▶ [Prompt]: Print every entry, word for word, and skip the images.

Stored records:
..............................

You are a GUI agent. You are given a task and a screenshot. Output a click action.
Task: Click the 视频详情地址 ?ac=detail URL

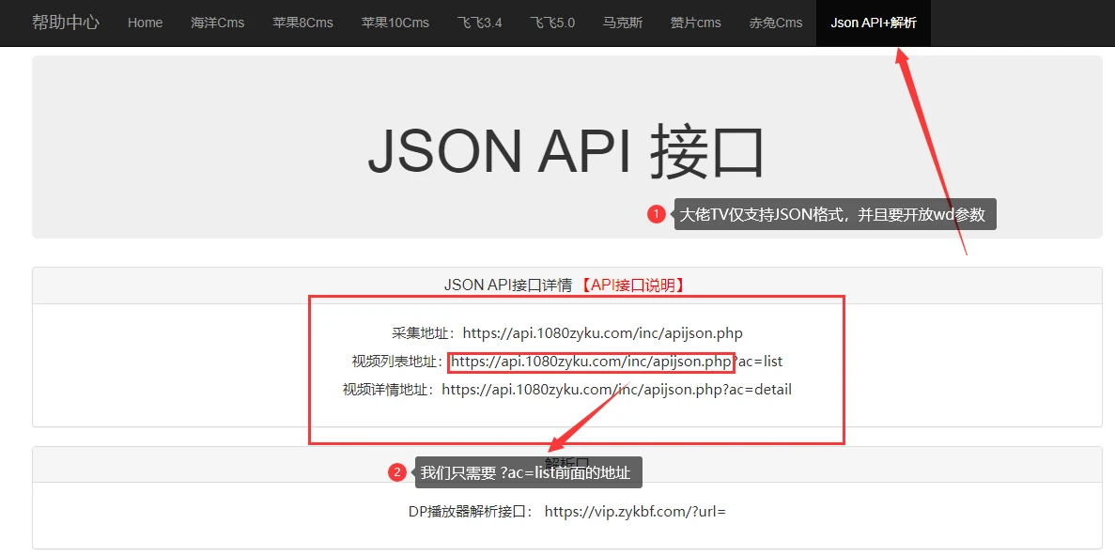click(x=616, y=390)
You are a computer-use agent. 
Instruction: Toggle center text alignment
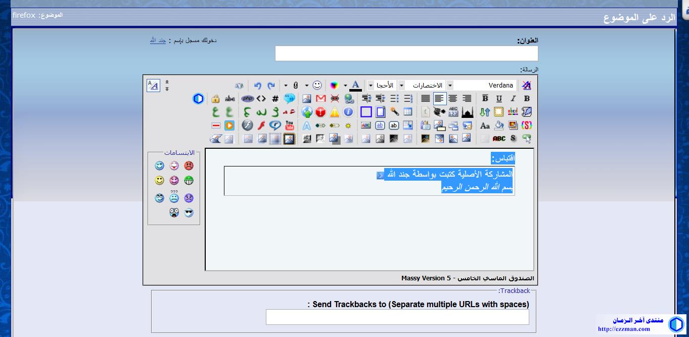click(x=453, y=99)
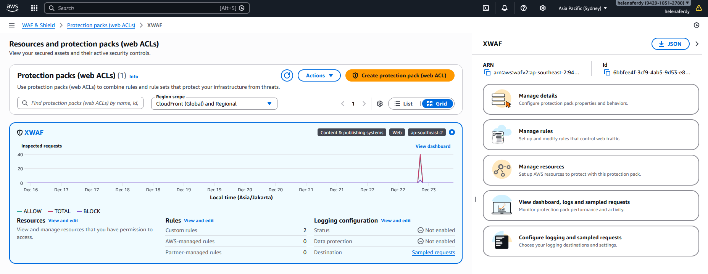Refresh the protection packs list

[287, 75]
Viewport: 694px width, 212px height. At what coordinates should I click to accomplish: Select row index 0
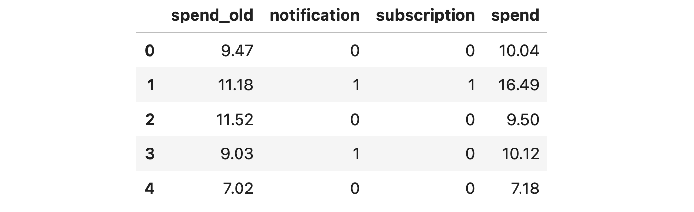(150, 51)
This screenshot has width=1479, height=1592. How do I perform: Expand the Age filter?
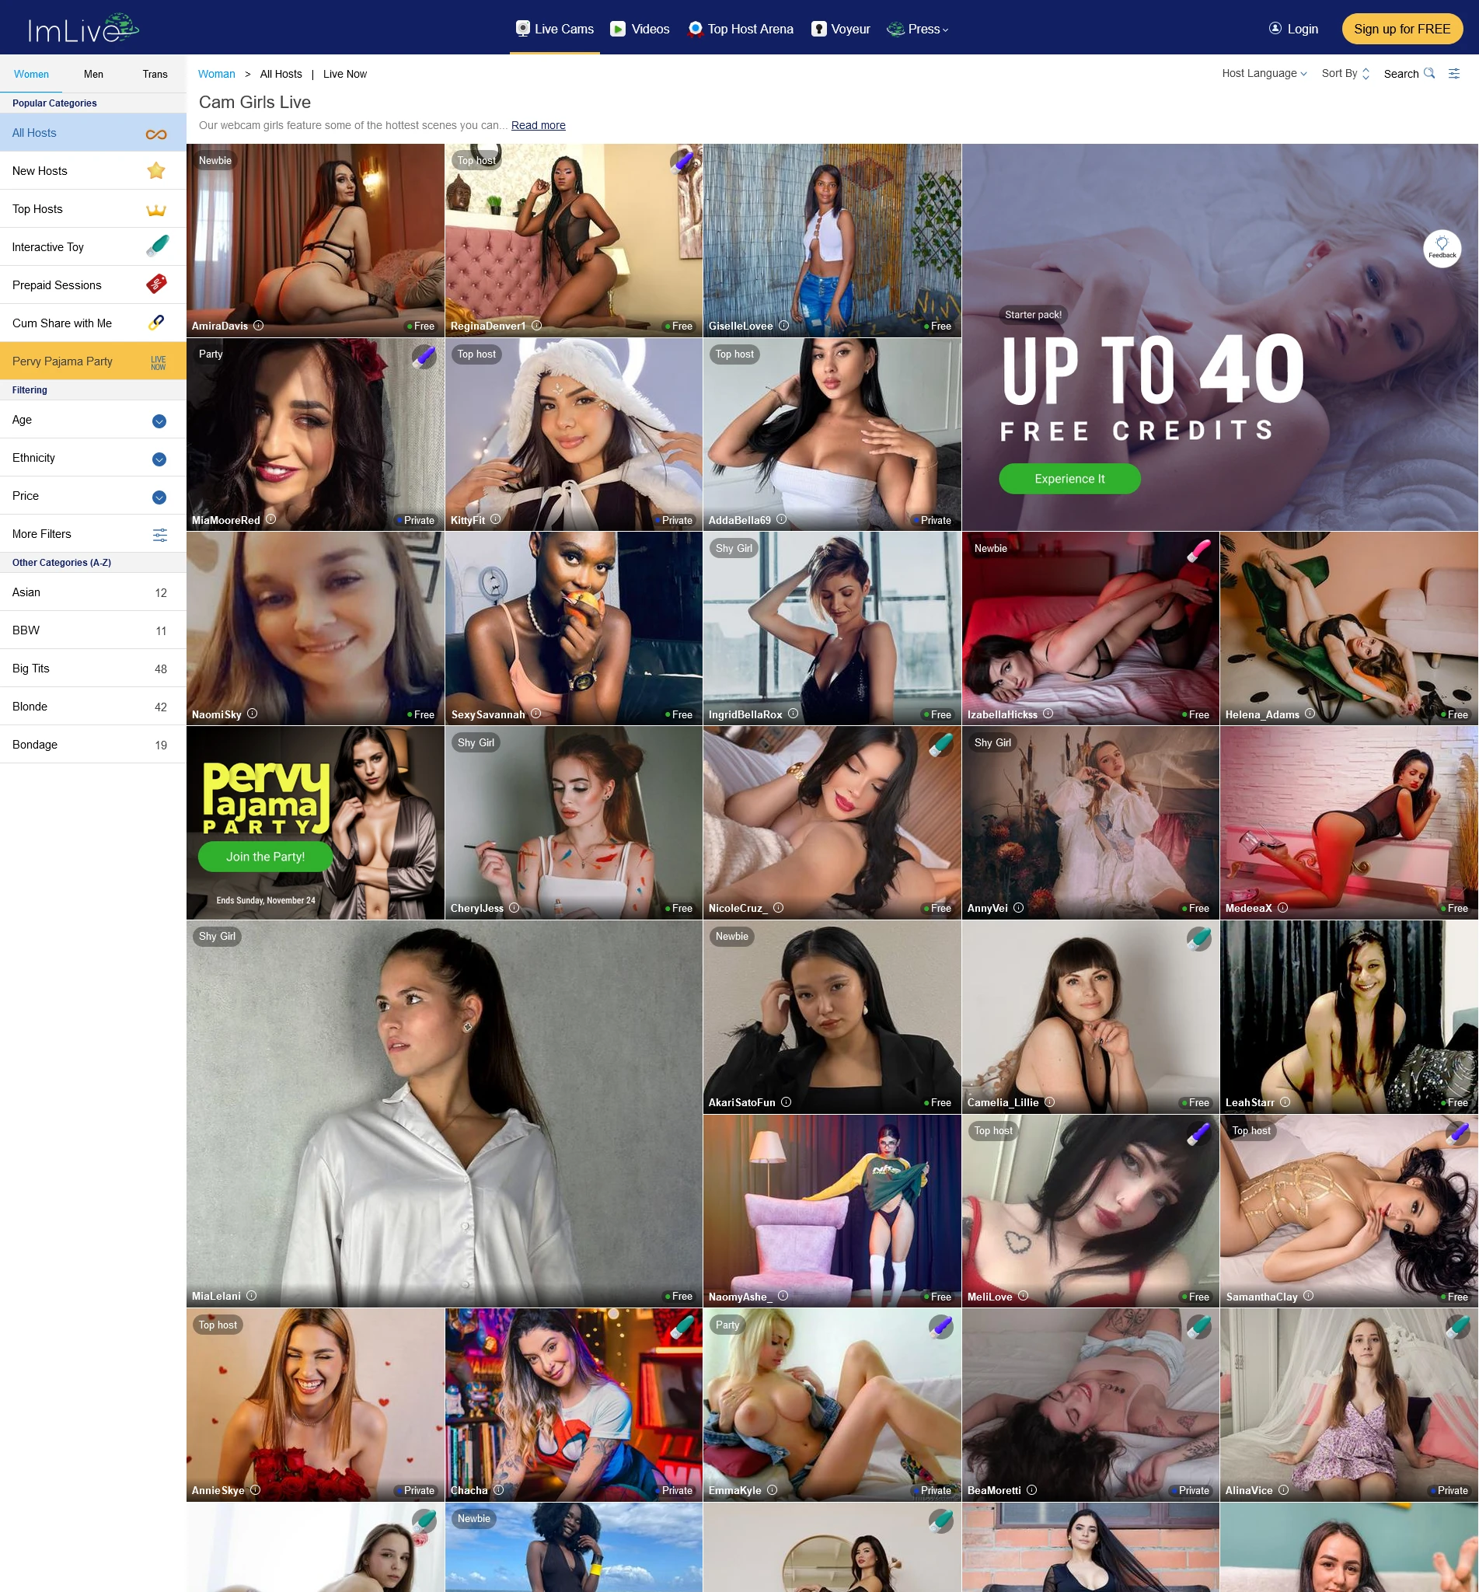pyautogui.click(x=159, y=421)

..............................

▶ [Finished exercise]:
You are a GUI agent. You are given a task and a screenshot. Output a click action.
Task: Click the 视频详情地址 ?ac=detail URL

click(x=616, y=390)
You are a computer-use agent. 
Instruction: Toggle center text alignment
click(x=453, y=99)
Refresh the protection packs list

[287, 75]
Viewport: 694px width, 212px height. At what coordinates should I click to accomplish: Select row index 0
(150, 51)
This screenshot has width=1479, height=1592. How do I perform: Expand the Age filter?
pyautogui.click(x=159, y=421)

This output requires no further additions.